**Task brief:**
Write out, word for word, the part of the notebook import and export text that begins with the words containing "- Import notebooks" and ends with "Databricks tutorial series.".

Importing and Exporting Notebooks
Databricks supports importing and exporting notebooks in multiple formats — DBC archives, Jupyter (.ipynb), Python (.py), SQL, Scala, and R source files — so you can migrate work between workspaces, share with colleagues outside Databricks, or integrate with CI/CD pipelines. Use the workspace UI, CLI, or REST API for bulk operations, and Repos for ongoing Git-based synchronisation.
- Import notebooks from Jupyter, source files, or DBC archives into Databricks
- Export notebooks in the format best suited for your use case
- Automate import/export with the CLI and REST API
Who this is for: Engineers and analysts who need to move notebooks between environments, share outside Databricks, or integrate with version control systems.
Part of the Databricks Notebooks section of the Databricks tutorial series.

**Provided data:**

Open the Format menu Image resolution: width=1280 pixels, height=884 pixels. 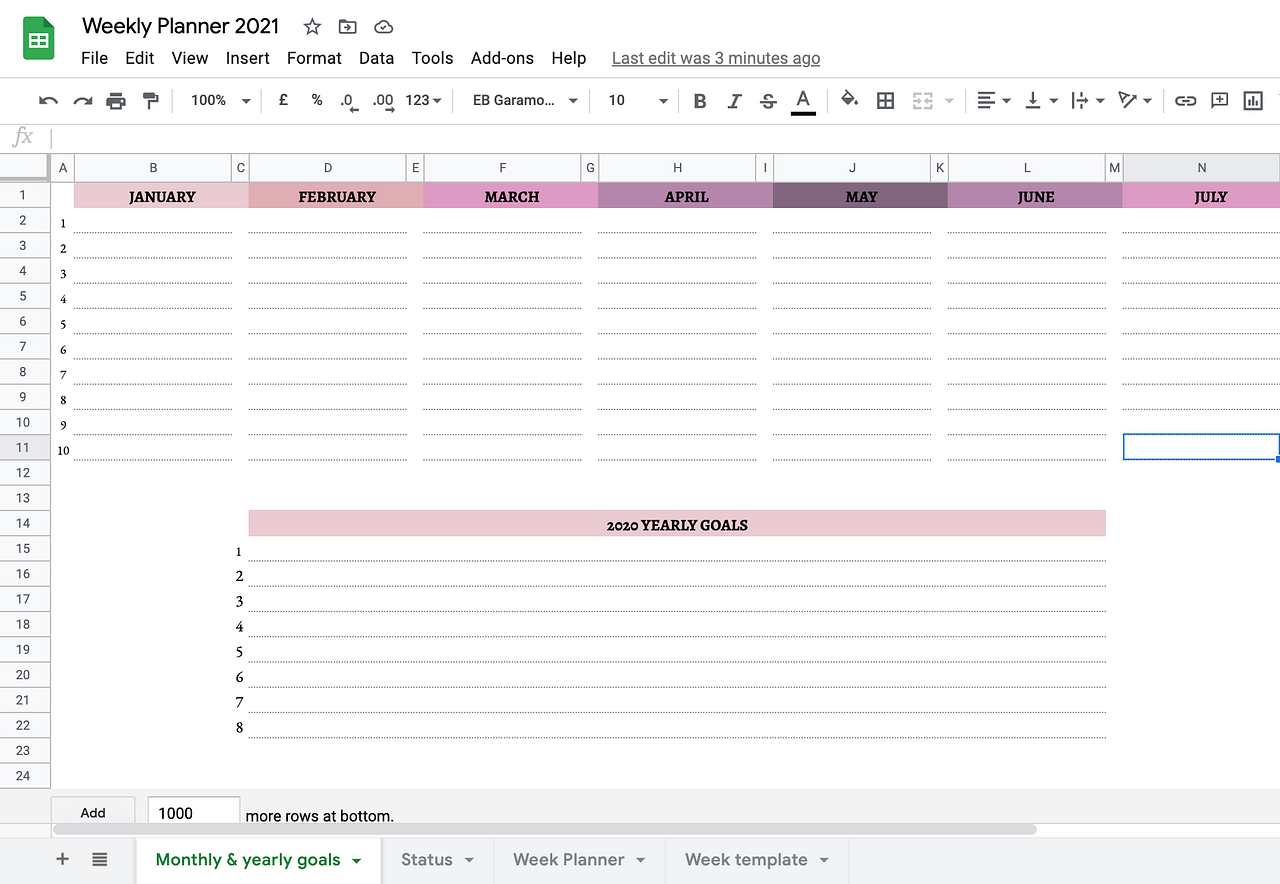click(313, 58)
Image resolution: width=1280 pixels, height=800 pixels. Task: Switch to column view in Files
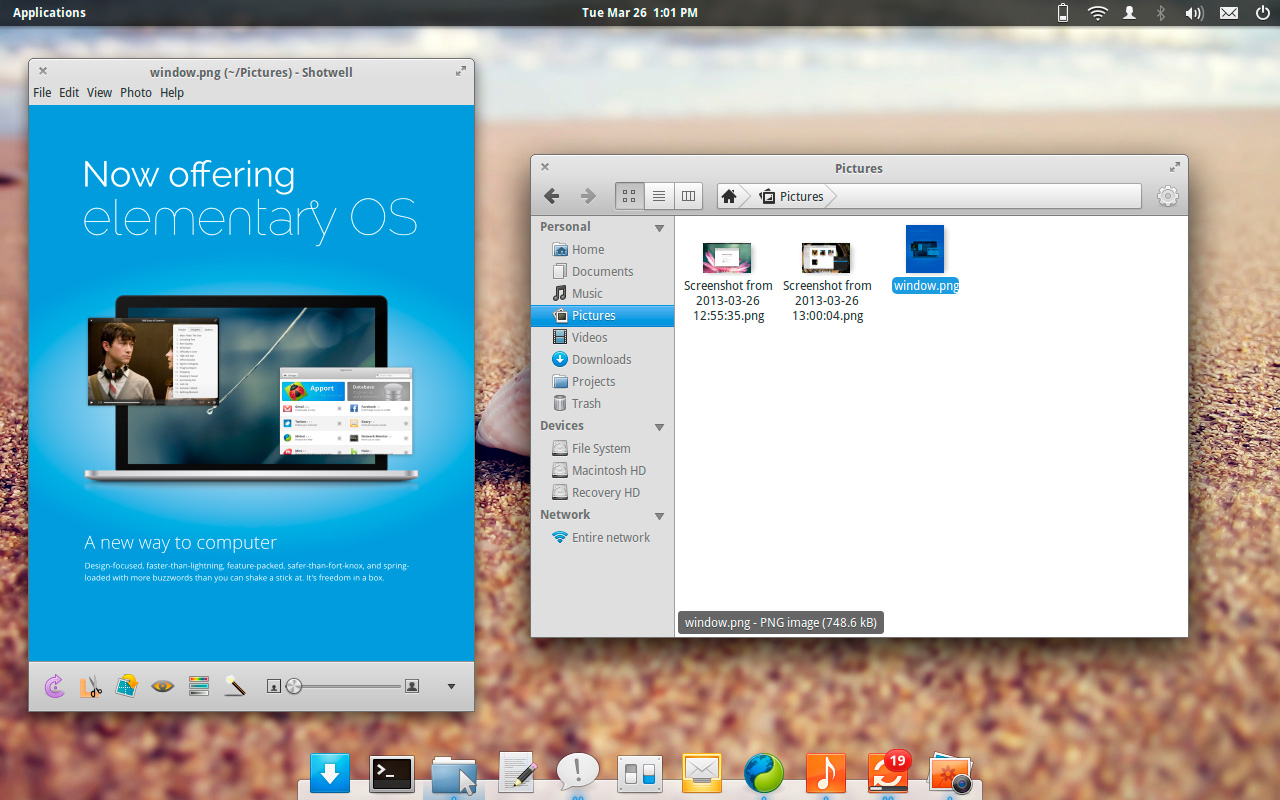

**Solution:**
- Import notebooks from Jupyter, source files, or DBC archives into Databricks
- Export notebooks in the format best suited for your use case
- Automate import/export with the CLI and REST API
Who this is for: Engineers and analysts who need to move notebooks between environments, share outside Databricks, or integrate with version control systems.
Part of the Databricks Notebooks section of the Databricks tutorial series.